Ora passo alla pubblicità televisiva in generale. Tramontata l’epoca, negli spot, del “tette-culismo” con decine di ragazze seminude a far da “testimonial” di automobili, polizze assicurative, aspirapolvere, detersivi , dentifrici e prosciutti cotti, adesso si sta facendo largo un genere diverso, quello di utilizzare come traino promozionale autentici frammenti di storia. Primo caso: nell’agosto del 1963 il pastore protestante Martin Luther King pronunciò a New York il famoso discorso con l’ancor più famoso slogan “I have a dream” – io ho un sogno – per il riscatto civile del popolo nero. Fu un fatto epocale. Risvegliò coscienze – non solo negli Usa – da troppo tempo sopite. Ebbene, quel discorso, e lui che lo fece, e la folla che a lui fece eco, son diventati “testimonial” di uno spot di Telecom. Ecco il messaggio: passate a Telecom, fate come Martin Luther King! Secondo caso: nell’agosto del 1969, in una località dell’Ulster, si tenne il celebre festival di Woodstock al quale parteciparono un milione di ragazzi appartenenti al movimento “hippie” che negli anni sessanta s’era diffuso in Occidente dando spinta alla contestazione giovanile – il Sessantotto, in Italia – e incidendo profondamente nei costumi. Ebbene, il festival di Woodstock (quella folla sterminata, quell’entusiasmo, quella passione) è diventato “testimonial” del Conto Arancio di una banca olandese. Il messaggio: zero spese e 2,40 d’interesse, depositate i risparmi da noi, fate come i contestatori di Woodstock! Nessun rapporto né politico né etico – anzi, il contrario – può esserci sia fra la figura di Luther King e le tariffe telefoniche sia fra gli slanci pacifisti e anticonsumistici di Woodstock e il fatturato di una banca. Scandaloso? Sì, ma tutto è lecito, oggigiorno, grazie all’ideologia iperliberista del “vietato vietare”. Per cui mi rassegno.
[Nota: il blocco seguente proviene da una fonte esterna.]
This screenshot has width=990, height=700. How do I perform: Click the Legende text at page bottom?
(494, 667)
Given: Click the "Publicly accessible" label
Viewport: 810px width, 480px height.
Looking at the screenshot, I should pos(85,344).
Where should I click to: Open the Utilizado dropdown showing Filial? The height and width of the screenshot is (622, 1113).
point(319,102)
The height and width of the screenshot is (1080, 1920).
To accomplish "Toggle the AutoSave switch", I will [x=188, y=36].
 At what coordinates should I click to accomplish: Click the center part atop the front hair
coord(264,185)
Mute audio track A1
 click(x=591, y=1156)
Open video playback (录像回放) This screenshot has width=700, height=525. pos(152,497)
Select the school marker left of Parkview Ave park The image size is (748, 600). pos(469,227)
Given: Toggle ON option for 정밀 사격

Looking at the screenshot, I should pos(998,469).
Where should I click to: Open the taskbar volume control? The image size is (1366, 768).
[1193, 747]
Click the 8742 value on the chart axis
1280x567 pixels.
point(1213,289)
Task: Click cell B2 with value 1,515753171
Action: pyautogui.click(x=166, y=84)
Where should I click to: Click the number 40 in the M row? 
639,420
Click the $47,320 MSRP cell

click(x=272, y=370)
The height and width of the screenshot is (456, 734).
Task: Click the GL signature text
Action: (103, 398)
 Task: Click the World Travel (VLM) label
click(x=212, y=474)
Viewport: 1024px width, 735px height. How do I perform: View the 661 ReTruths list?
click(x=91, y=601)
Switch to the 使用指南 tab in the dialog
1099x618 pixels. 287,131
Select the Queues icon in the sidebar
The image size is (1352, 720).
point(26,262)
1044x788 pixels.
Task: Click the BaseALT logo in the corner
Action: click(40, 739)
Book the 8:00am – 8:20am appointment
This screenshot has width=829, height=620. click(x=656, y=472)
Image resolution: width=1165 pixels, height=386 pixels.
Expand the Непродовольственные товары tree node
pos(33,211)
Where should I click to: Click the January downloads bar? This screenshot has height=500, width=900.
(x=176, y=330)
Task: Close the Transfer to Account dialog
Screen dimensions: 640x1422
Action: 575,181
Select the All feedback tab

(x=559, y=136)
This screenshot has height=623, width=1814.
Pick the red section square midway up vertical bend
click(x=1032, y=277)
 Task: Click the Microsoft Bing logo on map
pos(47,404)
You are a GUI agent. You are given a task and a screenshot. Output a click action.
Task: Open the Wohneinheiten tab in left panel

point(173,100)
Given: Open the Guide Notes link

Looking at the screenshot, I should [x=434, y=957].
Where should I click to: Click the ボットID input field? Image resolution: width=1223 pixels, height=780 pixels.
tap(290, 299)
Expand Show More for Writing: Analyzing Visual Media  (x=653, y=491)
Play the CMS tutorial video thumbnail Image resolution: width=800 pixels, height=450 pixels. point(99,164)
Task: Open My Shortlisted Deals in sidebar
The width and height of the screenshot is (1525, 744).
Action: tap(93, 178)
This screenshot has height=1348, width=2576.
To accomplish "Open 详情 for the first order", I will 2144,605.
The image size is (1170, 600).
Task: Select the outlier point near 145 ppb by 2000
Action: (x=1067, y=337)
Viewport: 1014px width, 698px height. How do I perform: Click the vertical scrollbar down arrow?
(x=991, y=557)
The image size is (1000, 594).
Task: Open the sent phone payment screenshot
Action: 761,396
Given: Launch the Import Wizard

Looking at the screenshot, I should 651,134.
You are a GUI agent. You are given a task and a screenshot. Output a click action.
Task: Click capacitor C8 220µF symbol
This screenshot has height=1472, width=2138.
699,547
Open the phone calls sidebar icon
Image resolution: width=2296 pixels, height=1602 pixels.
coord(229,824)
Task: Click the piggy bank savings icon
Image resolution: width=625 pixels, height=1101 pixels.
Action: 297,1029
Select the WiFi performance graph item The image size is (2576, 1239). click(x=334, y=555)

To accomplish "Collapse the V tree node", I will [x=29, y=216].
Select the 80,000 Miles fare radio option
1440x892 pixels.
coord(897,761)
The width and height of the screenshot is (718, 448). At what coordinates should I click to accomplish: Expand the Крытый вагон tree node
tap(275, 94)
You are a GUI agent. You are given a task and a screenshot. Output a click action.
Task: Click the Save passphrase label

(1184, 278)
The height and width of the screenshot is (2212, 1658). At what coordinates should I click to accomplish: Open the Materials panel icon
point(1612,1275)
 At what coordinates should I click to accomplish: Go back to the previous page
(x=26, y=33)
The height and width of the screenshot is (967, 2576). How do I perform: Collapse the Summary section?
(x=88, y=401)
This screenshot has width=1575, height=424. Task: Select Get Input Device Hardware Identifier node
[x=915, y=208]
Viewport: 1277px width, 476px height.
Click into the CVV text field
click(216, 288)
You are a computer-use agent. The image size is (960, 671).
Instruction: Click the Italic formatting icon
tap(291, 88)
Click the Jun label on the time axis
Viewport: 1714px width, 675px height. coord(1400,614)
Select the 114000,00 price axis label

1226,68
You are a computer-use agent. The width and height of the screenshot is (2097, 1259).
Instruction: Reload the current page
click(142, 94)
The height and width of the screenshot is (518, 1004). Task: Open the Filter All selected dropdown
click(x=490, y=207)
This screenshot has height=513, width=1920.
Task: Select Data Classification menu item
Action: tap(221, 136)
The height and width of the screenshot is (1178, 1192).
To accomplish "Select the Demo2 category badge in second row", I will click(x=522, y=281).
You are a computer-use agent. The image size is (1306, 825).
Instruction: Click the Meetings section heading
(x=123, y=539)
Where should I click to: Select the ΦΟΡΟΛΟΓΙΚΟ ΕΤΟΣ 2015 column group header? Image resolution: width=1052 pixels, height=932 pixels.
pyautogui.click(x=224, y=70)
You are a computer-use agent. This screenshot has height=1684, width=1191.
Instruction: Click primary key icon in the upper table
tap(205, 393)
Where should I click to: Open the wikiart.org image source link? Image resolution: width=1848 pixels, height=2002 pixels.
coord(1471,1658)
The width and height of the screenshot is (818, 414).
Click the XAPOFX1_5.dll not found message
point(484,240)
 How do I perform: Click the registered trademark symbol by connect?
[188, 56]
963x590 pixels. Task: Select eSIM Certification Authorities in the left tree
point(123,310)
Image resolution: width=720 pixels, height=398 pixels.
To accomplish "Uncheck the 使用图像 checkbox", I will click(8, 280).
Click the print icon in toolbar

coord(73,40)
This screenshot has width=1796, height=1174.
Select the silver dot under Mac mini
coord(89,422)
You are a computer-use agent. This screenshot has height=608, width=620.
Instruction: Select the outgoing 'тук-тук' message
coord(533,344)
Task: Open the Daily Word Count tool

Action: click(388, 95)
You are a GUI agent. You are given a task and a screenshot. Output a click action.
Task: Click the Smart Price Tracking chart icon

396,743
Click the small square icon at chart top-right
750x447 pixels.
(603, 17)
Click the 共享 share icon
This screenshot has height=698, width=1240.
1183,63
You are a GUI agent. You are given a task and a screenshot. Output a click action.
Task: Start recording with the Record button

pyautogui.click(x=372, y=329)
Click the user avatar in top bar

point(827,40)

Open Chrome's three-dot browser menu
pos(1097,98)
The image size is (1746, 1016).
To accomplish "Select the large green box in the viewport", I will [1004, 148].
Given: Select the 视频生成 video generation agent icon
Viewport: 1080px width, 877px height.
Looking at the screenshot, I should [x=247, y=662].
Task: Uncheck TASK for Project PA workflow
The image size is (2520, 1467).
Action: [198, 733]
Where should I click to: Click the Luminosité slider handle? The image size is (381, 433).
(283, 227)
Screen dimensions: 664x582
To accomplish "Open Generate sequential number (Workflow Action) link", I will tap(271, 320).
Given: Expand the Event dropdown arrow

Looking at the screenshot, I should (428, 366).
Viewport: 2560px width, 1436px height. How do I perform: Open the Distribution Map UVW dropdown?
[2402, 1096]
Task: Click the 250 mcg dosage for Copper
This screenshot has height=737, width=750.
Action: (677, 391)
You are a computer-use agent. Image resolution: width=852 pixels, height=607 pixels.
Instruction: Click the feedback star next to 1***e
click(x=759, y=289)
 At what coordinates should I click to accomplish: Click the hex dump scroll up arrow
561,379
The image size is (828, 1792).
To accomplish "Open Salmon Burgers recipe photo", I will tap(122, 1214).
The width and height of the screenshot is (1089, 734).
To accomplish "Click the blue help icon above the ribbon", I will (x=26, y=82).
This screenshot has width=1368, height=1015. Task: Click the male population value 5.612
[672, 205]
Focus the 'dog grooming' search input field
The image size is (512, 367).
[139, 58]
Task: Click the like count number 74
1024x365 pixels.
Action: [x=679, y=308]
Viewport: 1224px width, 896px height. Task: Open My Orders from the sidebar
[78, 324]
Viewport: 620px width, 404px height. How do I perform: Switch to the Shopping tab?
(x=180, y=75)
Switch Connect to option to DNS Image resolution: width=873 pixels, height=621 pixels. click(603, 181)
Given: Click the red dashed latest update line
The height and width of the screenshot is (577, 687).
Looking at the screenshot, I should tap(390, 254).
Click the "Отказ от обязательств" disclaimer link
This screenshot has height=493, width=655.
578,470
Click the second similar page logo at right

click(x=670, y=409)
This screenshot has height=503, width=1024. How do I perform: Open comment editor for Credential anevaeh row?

Ma allora, tornando ai problemi del Comune di Macerata e conoscendo le difficoltà finanziarie in cui si dibatte, mi permetto di suggerire una soluzione che consentirebbe di alleggerirne il pesante bilancio: cedere le riprese di quell’episodio – piccolo, se vogliamo, ma autentico e forse destinato a passare alla storia – a una qualunque multinazionale e ricavarne un congruo compenso. La scenata fra Tacconi e la Pantana, ad esempio, farebbe gola, per impressionante contrasto, a una clinica internazionale specializzata nella chirurgia transessuale o ancor meglio a un’azienda farmaceutica che produce sostanze contro gli accessi d’ira, i conati di vomito, gli attacchi di panico e i pruriti intimi. Tacconi e la Pantana, insomma, diverrebbero plausibili “testimonial” di prodotti sanitari come, immagino, un ipotetico “Decenzal” o “Equilibril” o “Dignital”. Fateveli prescrivere – direbbe lo spot – e la vostra vita sarà rasserenata. E quanto incasserebbe il Comune? Dollari a palate, il che consentirebbe financo la riduzione dell’Imu.